Advantages of Recruiting at Colleges and Universities
Here are some advantages to using college job boards and looking to hire students and recent graduates:
- There’s an eager pool of jobseekers looking for opportunities to showcase their skills.
- They’re likely ambitious and looking to learn and grow with an organization.
- The organization can get lots of applications at once if the job posts are timed right with school schedules.
- Employers can often get onto university job boards, where their posts may be seen by thousands of students.
- New grads are less likely to have bad habits they picked up from previous employers, meaning they can be easily trained on your processes.
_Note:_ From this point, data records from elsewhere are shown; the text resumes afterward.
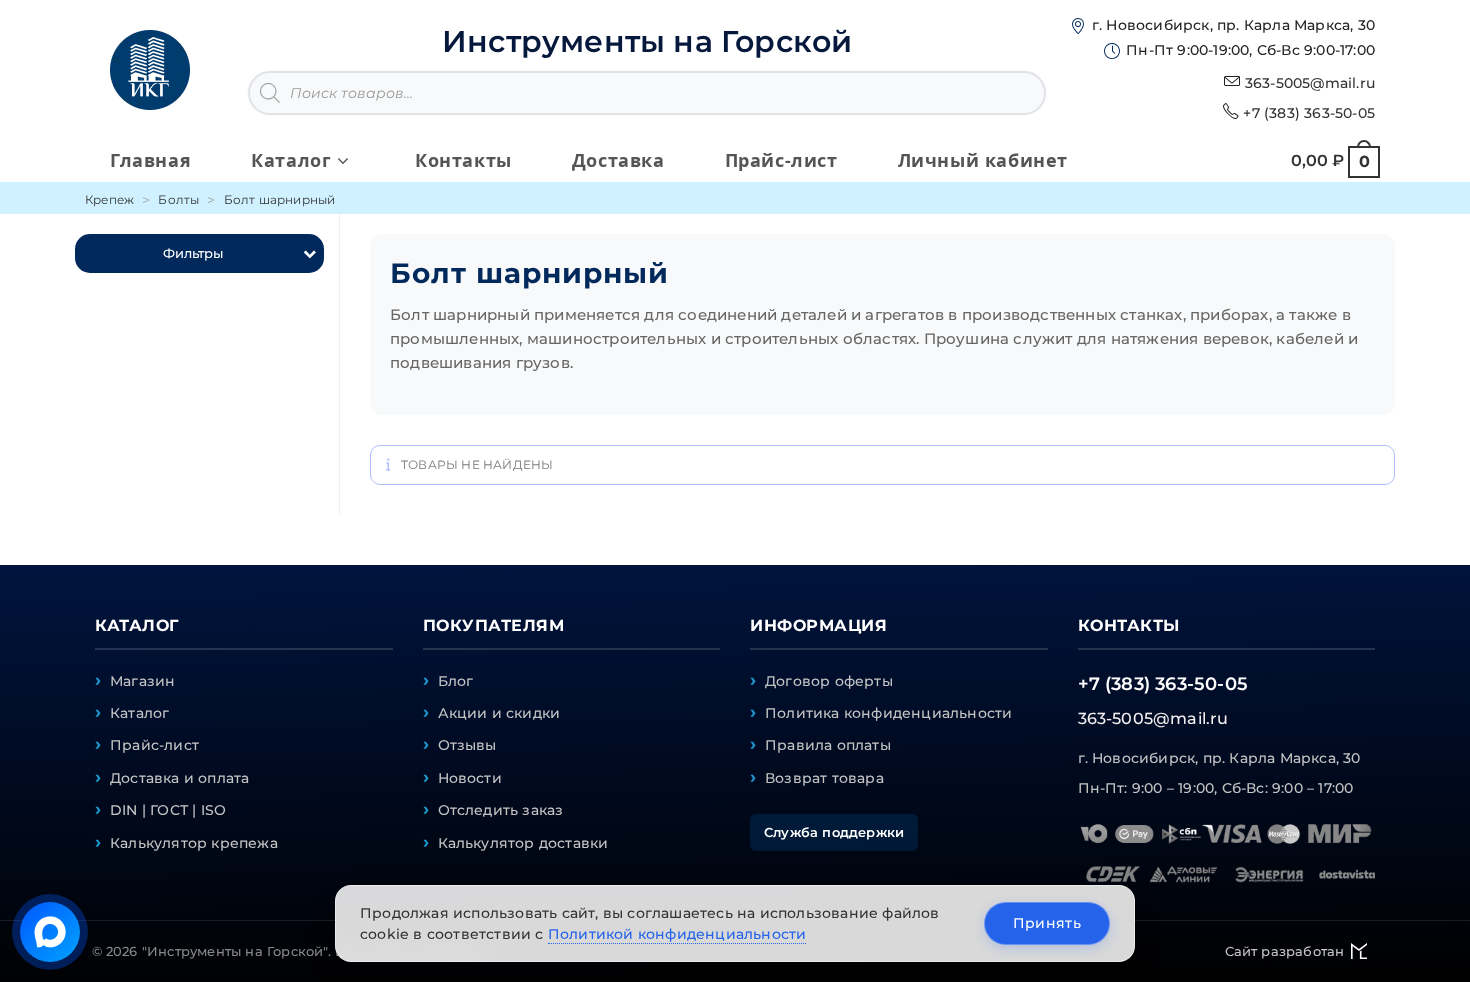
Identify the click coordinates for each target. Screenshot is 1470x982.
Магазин (142, 681)
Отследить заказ (501, 810)
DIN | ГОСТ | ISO (168, 810)
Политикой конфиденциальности (677, 934)
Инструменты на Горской (647, 41)
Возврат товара (824, 778)
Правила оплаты (828, 745)
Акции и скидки (499, 713)
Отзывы (467, 745)
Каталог (139, 713)
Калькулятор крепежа (194, 843)
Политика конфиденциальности (888, 713)
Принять (1047, 923)
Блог (456, 681)
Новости (470, 778)
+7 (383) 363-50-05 (1309, 113)
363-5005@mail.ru (1310, 83)
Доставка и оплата (179, 778)
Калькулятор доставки (523, 843)
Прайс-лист (154, 745)
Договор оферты (829, 681)
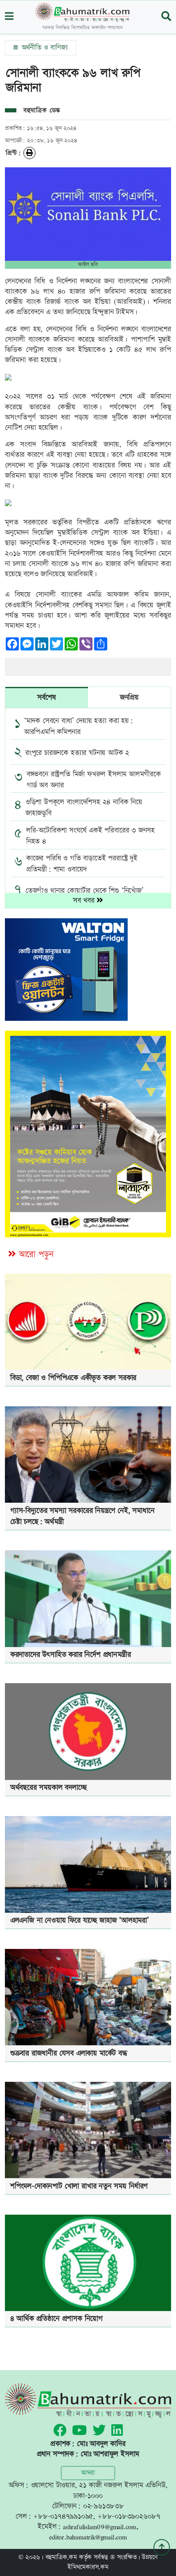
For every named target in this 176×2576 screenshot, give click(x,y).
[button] (9, 17)
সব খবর (85, 900)
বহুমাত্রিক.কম (61, 2557)
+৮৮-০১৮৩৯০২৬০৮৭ (128, 2516)
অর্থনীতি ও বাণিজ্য (43, 47)
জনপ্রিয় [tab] (129, 697)
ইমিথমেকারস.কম (88, 2567)
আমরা (88, 2473)
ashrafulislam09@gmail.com (99, 2526)
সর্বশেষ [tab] (46, 697)
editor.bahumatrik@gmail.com (88, 2537)
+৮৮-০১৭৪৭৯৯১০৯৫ (63, 2516)
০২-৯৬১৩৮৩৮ (103, 2506)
- Students are already accustomed to learning new things and thus are likely to be quick to learn new software and processes.
- Students are also used to working in groups, meaning teamwork should come more naturally.
- The organization may be able to hire at a reasonable starting salary because students and grads don’t yet have experience that would push their salary expectations higher.
- Students and recent graduates are likely to be highly aware of current tech trends, which could be beneficial for the organization.
- The new generation may be able to bring a new perspective and innovative ideas.
Possible Drawbacks to Recruiting Students and Recent Graduates
While there are clear advantages of this type of recruiting, there are potential drawbacks, too. Here are some to be aware of:
- Posting jobs only in places where you’ll reach students and recent grads could cause a disparate impact issue and appear to be discriminatory toward older candidates.
- Those still in school or who have recently graduated are unlikely to have experience in your field, meaning they’ll require more training and more time to get to full productivity.
- People just starting out in the professional world may need extra coaching to navigate what’s appropriate on the job. They may not yet be used to managing professional demands and following appropriate workplace culture norms when required.
- They may not have the appropriate attire for the workplace or the money to immediately purchase it.
- If your employees are still in school, they may need more flexibility in their schedule to continue attending classes.
- They may not have as many work references, which could make it tougher to make a candidate choice.
What has your experience been with recruiting those who are in or just out of college?